Before the effective filing date of the claimed invention, it would have been
obvious to one of ordinary skill in the art, having the teachings of Teder and Patwari before him or her, to modify the method of claim 9 to include attributes of wherein, when the neural network is executed, the selected activation function is configured to: (i) feed forward outputs of the nodes that preserve the one or more properties of the input data in order to compute processes with a lower latency (see Patwari para [0068]: “Mode 2 has slightly lower latency than mode 1 in that each processing circuit 104 may be preloaded with all sets of coefficients for a given non-linear activation function”).

Regarding claim 11:
Teder in view of Patwari teaches the method of claim 9.
Teder further teaches wherein executing the neural network comprises: executing the neural network with the second activation function at a fully connected dense layer. (see [0165]: “a corresponding first hidden layer comprising a corresponding plurality of hidden neurons, where each hidden neuron in the corresponding plurality of hidden neurons (i) is fully connected to each input in the plurality of inputs, (ii) is associated with a first activation function type, and (iii) is associated with a corresponding parameter (e.g., weight) in a plurality of parameters for the untrained or partially trained neural network, and one or more corresponding neural network outputs, where each respective neural network output in the corresponding one or more neural network outputs (i) directly or indirectly receives, as input, an output of each hidden neuron in the corresponding plurality of hidden neurons, and (ii) is associated with a second activation function type. In some such embodiments, the untrained or partially trained neural network is a fully connected network.”. Also see [0167]: “Selection of activation functions (e.g., a first and/or a second activation function) is dependent on the use case of the neural network, as certain activation functions can lead to saturation at the extreme ends of a dataset (e.g., tanh and/or sigmoid functions). For instance, in some embodiments, an activation function (e.g., a first and/or a second activation function) is selected from any of the activation functions disclosed herein and described in greater detail below.”).

Regarding claim 12:
	Teder in view of Patwari teaches the method of claim 9. 
	Teder further teaches wherein the second activation function comprises a Rectified Linear Unit (ReLU) activation function (see [0391]: “ Selection of activation functions (e.g., a first and/or a second activation function) is dependent on the use case of the auxiliary neural network, as certain activation functions can lead to saturation at the extreme ends of a dataset (e.g., tanh and/or sigmoid functions).
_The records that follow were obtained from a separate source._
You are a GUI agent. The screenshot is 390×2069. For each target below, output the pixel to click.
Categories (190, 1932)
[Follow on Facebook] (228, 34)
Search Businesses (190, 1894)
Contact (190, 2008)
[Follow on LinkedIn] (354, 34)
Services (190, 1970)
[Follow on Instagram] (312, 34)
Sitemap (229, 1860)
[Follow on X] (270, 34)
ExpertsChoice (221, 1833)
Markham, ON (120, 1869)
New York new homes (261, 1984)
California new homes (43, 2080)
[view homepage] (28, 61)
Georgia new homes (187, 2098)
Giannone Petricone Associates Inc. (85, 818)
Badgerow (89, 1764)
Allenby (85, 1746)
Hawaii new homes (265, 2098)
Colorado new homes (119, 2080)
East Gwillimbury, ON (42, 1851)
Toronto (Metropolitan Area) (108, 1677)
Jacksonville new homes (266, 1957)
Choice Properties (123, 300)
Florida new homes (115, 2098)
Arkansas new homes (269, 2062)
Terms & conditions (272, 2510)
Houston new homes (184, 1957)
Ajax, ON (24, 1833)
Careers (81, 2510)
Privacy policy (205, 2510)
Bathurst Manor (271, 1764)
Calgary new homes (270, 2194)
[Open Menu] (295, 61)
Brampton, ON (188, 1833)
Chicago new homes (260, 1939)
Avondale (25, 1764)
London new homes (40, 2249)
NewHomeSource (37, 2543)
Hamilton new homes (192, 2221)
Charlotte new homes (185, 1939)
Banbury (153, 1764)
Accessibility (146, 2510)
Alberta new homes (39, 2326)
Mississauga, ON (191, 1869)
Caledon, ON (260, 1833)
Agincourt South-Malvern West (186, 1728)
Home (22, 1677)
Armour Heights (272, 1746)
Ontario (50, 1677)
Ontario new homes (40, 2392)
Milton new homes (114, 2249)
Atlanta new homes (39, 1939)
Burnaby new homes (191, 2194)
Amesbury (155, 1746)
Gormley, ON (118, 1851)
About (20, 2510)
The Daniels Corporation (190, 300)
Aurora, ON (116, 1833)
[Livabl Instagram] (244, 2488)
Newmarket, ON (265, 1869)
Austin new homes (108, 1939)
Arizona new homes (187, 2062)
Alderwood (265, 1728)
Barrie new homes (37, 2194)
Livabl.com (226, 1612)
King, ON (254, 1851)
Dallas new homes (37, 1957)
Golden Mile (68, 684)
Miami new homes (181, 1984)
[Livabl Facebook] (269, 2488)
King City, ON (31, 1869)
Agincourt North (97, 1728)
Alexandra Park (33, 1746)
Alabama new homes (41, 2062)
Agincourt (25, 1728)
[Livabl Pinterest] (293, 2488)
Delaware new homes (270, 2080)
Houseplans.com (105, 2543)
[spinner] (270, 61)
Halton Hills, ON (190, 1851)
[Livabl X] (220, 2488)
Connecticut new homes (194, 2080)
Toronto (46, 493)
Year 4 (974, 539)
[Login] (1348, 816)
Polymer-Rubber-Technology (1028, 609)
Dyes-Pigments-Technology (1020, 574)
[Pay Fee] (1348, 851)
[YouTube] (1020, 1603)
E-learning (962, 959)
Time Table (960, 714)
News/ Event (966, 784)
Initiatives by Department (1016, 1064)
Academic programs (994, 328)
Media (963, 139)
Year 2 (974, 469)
For instance, in some embodiments, an activation function (e.g., a first and/or a second activation function) is selected from any of the activation functions disclosed herein and described in greater detail above (see, for example, the section entitled, “Parameters,” above).”. Also see [0395]: “In some embodiments, the auxiliary neural network is associated with one or more activation functions. In some embodiments, an activation function in the one or more activation functions is tanh, sigmoid, softmax, Gaussian, Boltzmann-weighted averaging, absolute value, linear, rectified linear unit (ReLU), bounded rectified linear, soft rectified linear, parameterized rectified linear, average, max, min, sign, square, square root, multiquadric, inverse quadratic, inverse multiquadric, polyharmonic spline, swish, mish, Gaussian error linear unit (GeLU), or thin plate spline.”. [Examiner note: i.e., emphasis added to highlight the rectified linear unit.])

Regarding claim 13:
	Teder in view of Patwari teaches the method of claim 11.
	Teder further teaches executing the neural network comprises: executing the neural network with the second activation function at a layer that is adjacent to the fully connected dense layer (see [0165]: “a corresponding first hidden layer comprising a corresponding plurality of hidden neurons, where each hidden neuron in the corresponding plurality of hidden neurons (i) is fully connected to each input in the plurality of inputs, (ii) is associated with a first activation function type, and (iii) is associated with a corresponding parameter (e.g., weight) in a plurality of parameters for the untrained or partially trained neural network, and one or more corresponding neural network outputs, where each respective neural network output in the corresponding one or more neural network outputs (i) directly or indirectly receives, as input, an output of each hidden neuron in the corresponding plurality of hidden neurons, and (ii) is associated with a second activation function type. In some such embodiments, the untrained or partially trained neural network is a fully connected network.”. Also see [0167]: “Selection of activation functions (e.g., a first and/or a second activation function) is dependent on the use case of the neural network, as certain activation functions can lead to saturation at the extreme ends of a dataset (e.g., tanh and/or sigmoid functions). For instance, in some embodiments, an activation function (e.g., a first and/or a second activation function) is selected from any of the activation functions disclosed herein and described in greater detail below.”).
	
Regarding claim 14: 
	Teder in view of Patwari teaches the method of claim 13.
	Teder further teaches wherein the first activation function comprises a sigmoid activation function and the second activation function comprises a Rectified Linear Unit (ReLU) activation function (see [0391]: “ Selection of activation functions (e.g., a first and/or a second activation function) is dependent on the use case of the auxiliary neural network, as certain activation functions can lead to saturation at the extreme ends of a dataset (e.g., tanh and/or sigmoid functions). For instance, in some embodiments, an activation function (e.g., a first and/or a second activation function) is selected from any of the activation functions disclosed herein and described in greater detail above (see, for example, the section entitled, “Parameters,” above).”. Also see [0395]: “In some embodiments, the auxiliary neural network is associated with one or more activation functions. In some embodiments, an activation function in the one or more activation functions is tanh, sigmoid, softmax, Gaussian, Boltzmann-weighted averaging, absolute value, linear, rectified linear unit (ReLU), bounded rectified linear, soft rectified linear, parameterized rectified linear, average, max, min, sign, square, square root, multiquadric, inverse quadratic, inverse multiquadric, polyharmonic spline, swish, mish, Gaussian error linear unit (GeLU), or thin plate spline.”. [Examiner note: i.e., emphasis added to highlight the rectified linear unit and sigmoid functions.])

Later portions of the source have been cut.